WRITTEN EXERCISE:
Reproduce the following lines word for word, omitting the pictures from your reply.

(begin)

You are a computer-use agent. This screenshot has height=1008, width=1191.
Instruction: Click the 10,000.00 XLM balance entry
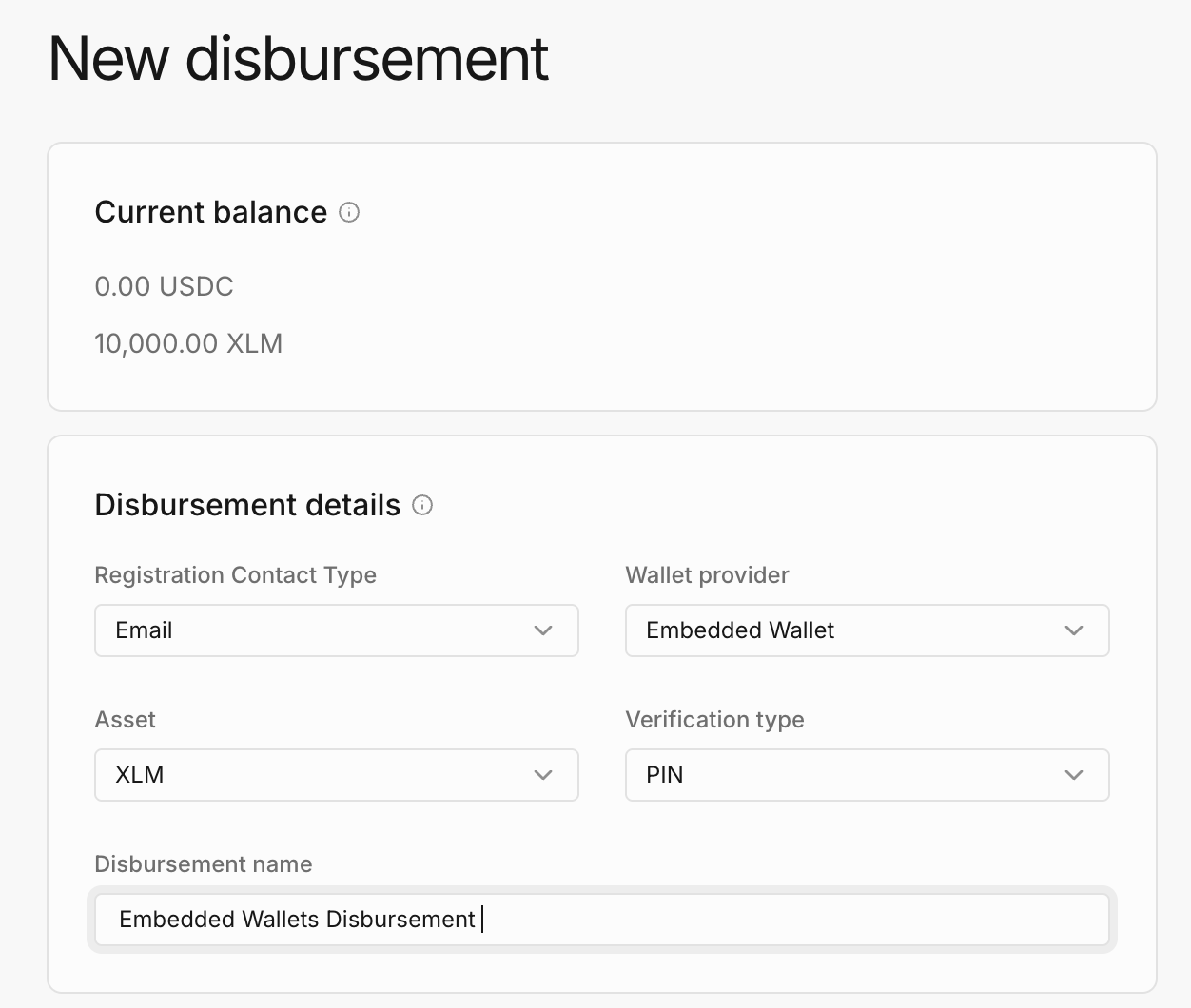coord(188,343)
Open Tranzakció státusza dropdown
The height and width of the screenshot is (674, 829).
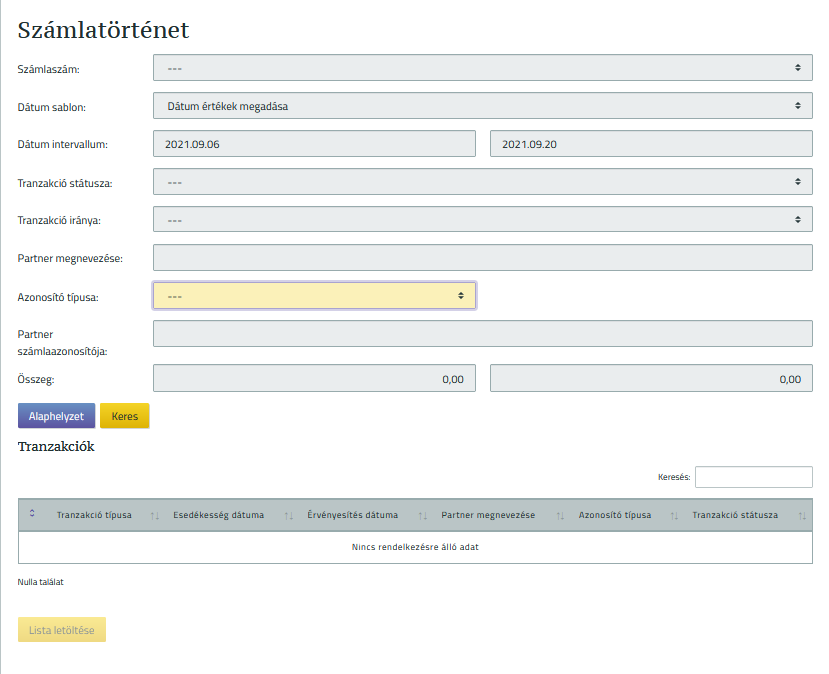[x=482, y=182]
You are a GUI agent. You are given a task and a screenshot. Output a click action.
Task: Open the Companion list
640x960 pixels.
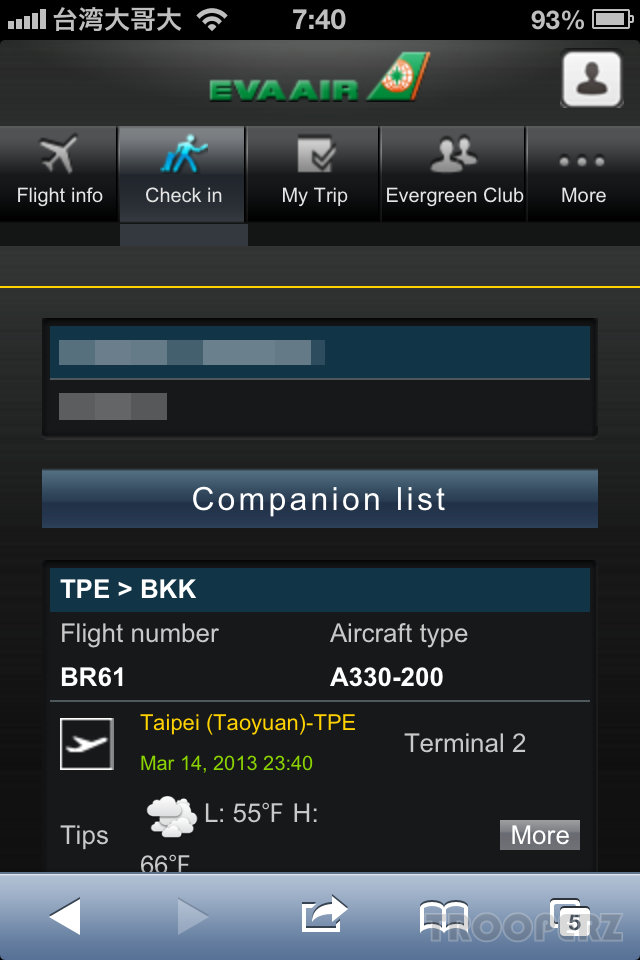click(320, 499)
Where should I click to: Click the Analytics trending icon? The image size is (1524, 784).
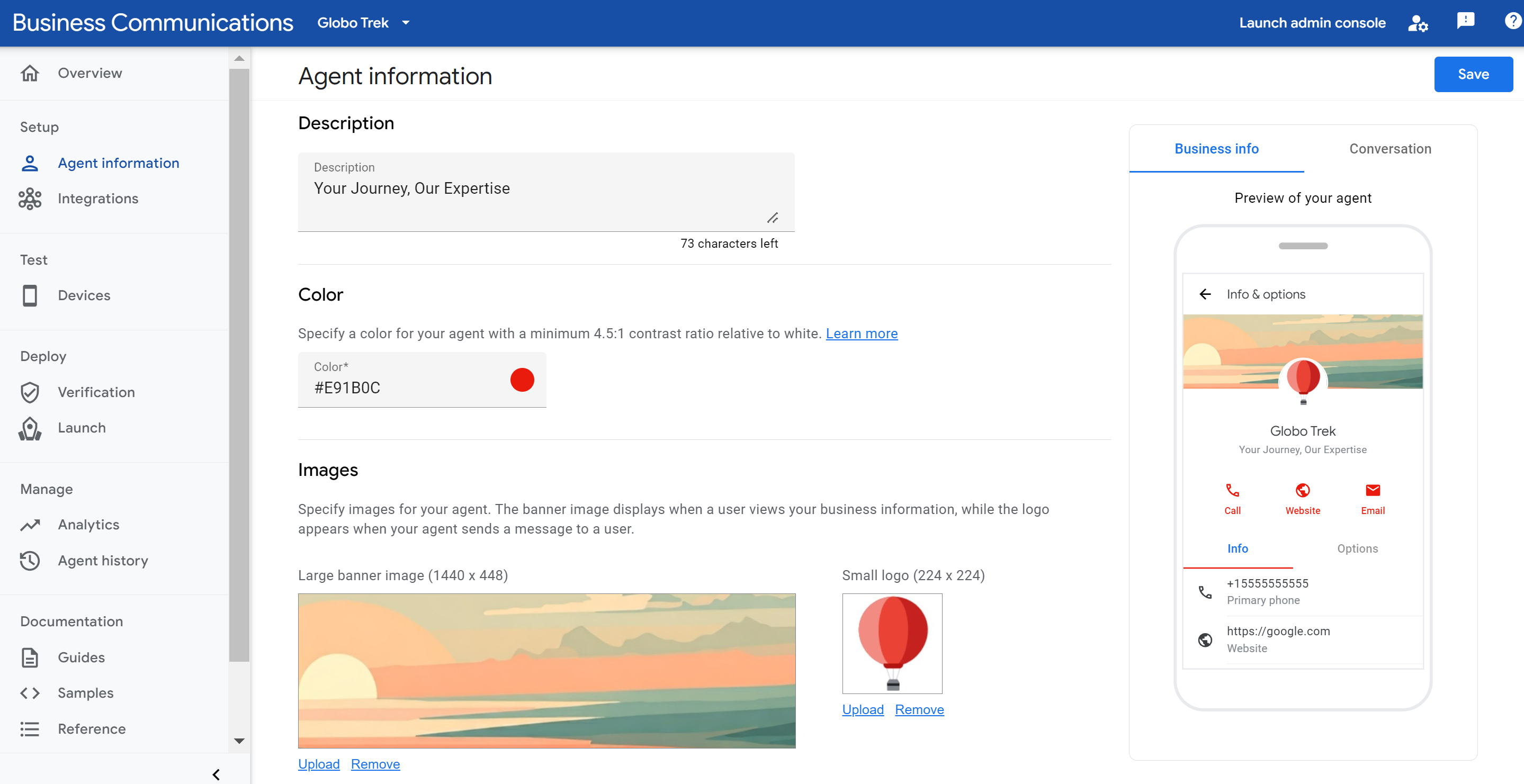[30, 524]
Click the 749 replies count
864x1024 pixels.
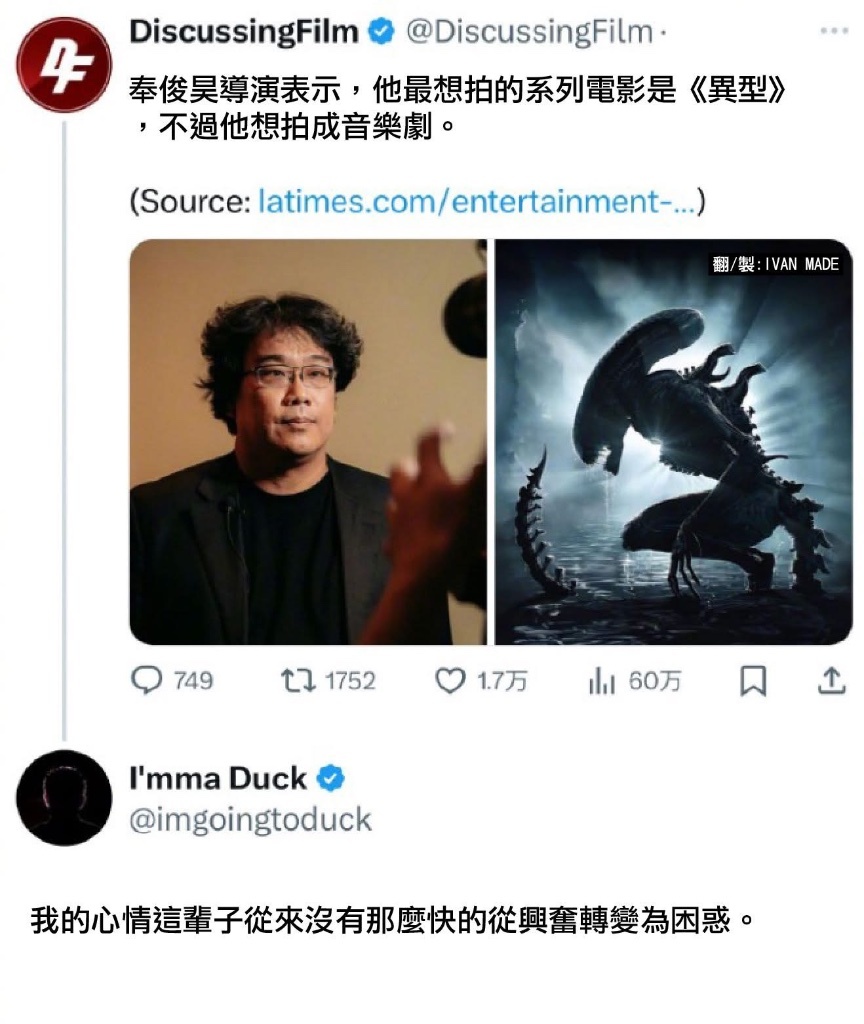(x=193, y=681)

(end)

EXERCISE ANSWER:
You are a computer-use agent. This screenshot has height=1008, width=1191.
Instruction: Click the 10,000.00 XLM balance entry
coord(188,343)
Open Tranzakció státusza dropdown
The height and width of the screenshot is (674, 829).
[x=482, y=182]
You are a GUI agent. You are given a task and a screenshot. Output a click action.
Task: Open the Companion list
640x960 pixels.
click(320, 499)
Where should I click to: Click the Analytics trending icon? The image size is (1524, 784).
[30, 524]
Click the 749 replies count
864x1024 pixels.
(x=193, y=681)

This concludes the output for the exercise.